The Glycyrrhiza uralensis Fisch, one of the famous Chinese medicinal herbs, has been widely used in anti-cancer prescription. We found that glycerrhetinic acid (GA, triterpenoid) and licochalcone A (LCA, flavonoid), two primary constituents of Glycyrrhiza uralensis Fisch, induced cell proliferative inhibition, apoptosis, and autophagy in non-small cell lung cancer (NSCLC) A549 and NCI-H1299 cells. Combined treatment with chloroquine further enhanced GA- or LCA-induced expression of LC3-II and more red-fluorescent puncta than green ones were observed in GA- or LCA-treated cells with transfection of mRFP-EGFP-LC3, suggesting that GA and LCA induces autophagic flux in NSCLC cells. Inhibition of autophagy enhanced GA-induced cell proliferative inhibition and apoptosis in NSCLC cells. In contrast, LCA-induced cell proliferative inhibition and apoptosis were not significantly altered after autophagy inhibition in NSCLC cells. The JNK and IRE1 α were activated after incubation with GA. Pretreatment with the JNK inhibitor SP600125 or silencing of the JNK pathway by siRNA of JNK or c-jun decreased GA-induced autophagy.
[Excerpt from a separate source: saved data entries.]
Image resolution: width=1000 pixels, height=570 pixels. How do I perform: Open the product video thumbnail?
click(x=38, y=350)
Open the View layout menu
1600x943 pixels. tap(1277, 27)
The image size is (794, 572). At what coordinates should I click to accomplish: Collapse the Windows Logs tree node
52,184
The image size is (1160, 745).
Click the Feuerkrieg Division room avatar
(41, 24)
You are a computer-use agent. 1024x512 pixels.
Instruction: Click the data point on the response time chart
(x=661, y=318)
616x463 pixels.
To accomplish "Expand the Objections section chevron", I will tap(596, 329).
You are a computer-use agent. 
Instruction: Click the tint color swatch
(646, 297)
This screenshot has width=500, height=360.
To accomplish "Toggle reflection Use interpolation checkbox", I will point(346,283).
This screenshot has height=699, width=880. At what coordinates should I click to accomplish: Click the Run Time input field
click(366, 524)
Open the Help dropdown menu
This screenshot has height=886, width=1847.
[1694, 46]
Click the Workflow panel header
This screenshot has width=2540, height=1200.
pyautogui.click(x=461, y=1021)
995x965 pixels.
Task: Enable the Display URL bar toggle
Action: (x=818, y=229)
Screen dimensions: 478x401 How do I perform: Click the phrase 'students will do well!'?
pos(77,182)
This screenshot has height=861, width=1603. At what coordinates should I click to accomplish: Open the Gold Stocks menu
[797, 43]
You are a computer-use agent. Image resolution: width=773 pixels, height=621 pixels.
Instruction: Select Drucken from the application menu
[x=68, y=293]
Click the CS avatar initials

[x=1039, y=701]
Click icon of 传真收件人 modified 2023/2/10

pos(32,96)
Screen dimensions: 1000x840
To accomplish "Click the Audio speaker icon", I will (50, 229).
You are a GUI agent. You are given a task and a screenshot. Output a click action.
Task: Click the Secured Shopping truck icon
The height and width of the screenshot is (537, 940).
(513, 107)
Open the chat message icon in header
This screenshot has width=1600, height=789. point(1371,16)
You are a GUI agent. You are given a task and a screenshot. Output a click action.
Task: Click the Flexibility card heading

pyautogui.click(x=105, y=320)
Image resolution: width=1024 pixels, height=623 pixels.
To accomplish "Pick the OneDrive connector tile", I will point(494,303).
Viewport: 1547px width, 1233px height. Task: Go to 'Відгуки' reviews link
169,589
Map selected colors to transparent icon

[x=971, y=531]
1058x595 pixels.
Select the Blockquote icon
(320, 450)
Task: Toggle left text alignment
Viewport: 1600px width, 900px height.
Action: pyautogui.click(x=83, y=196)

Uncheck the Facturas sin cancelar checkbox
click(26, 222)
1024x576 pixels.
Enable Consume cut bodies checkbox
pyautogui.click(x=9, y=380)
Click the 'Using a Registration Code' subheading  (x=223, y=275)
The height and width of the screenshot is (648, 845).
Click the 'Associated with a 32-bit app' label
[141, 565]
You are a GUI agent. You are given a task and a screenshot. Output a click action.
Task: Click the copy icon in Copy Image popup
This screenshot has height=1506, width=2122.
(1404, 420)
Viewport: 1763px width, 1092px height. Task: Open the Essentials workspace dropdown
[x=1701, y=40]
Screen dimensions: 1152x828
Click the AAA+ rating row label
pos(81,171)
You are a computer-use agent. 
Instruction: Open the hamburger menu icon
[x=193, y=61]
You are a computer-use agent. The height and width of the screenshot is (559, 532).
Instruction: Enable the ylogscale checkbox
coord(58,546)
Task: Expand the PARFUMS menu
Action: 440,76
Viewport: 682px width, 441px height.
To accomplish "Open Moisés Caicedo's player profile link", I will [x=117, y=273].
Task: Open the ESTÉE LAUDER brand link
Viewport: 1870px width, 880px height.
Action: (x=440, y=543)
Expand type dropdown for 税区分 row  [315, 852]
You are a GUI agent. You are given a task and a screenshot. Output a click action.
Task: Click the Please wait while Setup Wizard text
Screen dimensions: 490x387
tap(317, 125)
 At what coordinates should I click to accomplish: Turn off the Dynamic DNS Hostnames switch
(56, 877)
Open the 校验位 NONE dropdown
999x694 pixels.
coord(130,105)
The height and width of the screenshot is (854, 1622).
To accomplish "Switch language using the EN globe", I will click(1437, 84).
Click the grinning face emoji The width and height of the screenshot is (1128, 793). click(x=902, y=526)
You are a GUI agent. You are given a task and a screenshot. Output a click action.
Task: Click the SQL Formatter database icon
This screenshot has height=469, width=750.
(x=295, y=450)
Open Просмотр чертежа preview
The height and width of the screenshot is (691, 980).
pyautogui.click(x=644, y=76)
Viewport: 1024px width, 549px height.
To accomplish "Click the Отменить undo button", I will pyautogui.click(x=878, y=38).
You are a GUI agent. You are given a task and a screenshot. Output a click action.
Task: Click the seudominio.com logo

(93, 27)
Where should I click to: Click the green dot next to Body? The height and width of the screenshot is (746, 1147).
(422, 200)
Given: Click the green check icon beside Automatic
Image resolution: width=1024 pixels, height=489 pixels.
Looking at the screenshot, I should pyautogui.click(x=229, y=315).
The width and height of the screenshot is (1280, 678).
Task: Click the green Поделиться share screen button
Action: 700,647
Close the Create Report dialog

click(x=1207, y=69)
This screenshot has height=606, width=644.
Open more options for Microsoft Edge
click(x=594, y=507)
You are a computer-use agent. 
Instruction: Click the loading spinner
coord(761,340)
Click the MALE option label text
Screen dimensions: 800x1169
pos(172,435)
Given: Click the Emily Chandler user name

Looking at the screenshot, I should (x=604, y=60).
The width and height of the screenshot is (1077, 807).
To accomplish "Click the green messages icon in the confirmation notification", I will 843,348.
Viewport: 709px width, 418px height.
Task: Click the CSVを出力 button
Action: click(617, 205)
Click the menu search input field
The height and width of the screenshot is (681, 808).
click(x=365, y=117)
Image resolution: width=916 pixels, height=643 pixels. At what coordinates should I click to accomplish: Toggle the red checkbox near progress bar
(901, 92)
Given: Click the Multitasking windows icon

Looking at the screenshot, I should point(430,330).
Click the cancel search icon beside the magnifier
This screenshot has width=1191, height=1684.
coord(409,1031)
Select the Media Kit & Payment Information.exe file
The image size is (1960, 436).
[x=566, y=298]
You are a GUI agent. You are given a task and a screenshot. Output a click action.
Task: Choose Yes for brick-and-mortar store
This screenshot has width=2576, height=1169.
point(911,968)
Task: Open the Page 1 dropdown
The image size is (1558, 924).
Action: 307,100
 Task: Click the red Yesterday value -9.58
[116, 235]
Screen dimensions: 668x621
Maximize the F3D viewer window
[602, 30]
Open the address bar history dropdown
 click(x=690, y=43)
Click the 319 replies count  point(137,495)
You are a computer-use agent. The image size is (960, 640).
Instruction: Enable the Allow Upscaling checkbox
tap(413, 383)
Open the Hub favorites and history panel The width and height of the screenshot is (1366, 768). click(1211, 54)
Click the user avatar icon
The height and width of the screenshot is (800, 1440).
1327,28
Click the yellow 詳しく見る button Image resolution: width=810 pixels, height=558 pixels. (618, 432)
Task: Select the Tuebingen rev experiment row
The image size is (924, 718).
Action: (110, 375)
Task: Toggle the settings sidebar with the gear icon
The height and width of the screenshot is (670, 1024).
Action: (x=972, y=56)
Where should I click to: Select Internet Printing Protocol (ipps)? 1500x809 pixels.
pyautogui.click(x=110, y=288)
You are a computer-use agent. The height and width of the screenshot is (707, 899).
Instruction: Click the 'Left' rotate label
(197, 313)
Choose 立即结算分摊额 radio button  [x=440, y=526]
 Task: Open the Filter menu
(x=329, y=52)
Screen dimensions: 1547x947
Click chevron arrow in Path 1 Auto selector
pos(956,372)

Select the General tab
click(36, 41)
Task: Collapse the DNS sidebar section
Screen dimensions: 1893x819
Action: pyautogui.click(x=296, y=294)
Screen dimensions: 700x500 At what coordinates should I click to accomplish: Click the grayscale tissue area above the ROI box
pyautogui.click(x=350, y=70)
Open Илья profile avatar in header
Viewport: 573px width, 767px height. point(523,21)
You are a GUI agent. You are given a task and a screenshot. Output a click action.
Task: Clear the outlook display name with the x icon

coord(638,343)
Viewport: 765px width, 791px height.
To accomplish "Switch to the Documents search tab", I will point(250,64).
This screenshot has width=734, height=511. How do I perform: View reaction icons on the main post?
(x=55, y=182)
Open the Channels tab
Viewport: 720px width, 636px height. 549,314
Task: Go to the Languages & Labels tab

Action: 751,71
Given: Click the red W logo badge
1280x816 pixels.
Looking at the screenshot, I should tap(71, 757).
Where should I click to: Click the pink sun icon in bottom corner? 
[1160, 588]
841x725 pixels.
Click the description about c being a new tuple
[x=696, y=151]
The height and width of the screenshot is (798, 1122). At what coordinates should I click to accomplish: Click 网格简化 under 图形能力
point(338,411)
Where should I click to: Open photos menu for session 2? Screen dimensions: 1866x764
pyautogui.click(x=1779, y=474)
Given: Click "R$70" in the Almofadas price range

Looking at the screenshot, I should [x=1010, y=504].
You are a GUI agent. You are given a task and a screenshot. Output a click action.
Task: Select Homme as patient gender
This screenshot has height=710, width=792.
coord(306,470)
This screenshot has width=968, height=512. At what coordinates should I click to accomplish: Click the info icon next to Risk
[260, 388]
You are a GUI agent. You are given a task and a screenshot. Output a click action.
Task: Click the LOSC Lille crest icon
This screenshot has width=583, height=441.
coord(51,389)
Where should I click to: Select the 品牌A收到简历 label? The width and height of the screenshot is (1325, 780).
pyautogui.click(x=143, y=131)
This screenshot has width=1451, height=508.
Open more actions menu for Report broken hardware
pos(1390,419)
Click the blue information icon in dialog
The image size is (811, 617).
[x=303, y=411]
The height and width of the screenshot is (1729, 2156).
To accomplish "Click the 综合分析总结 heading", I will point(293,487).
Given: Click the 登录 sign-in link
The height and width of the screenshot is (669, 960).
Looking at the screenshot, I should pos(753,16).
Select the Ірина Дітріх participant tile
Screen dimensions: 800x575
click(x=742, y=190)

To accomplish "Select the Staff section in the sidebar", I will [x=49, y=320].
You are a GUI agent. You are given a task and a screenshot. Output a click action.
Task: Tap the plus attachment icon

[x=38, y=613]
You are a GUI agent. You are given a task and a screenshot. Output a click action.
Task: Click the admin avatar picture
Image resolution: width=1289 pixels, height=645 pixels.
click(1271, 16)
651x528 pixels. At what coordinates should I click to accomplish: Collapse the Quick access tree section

Moreover, the GA-induced JNK pathway activation and autophagy were decreased by IRE1α knockdown, suggesting that GA induces autophagy through activation of IRE1α-JNK/c-jun pathway. LCA increased the expression of CHOP, and knockdown of CHOP reversed LCA-induced autophagy, suggesting that LCA-induced autophagy is due to induction of CHOP expression. Collectively, both GA and LCA induced cell proliferative inhibition, apoptosis, and autophagy in NSCLC, and inhibition of autophagy might be an effective strategy to enhance the anti-NSCLC effects of Glycyrrhiza uralensis Fisch contained prescriptions.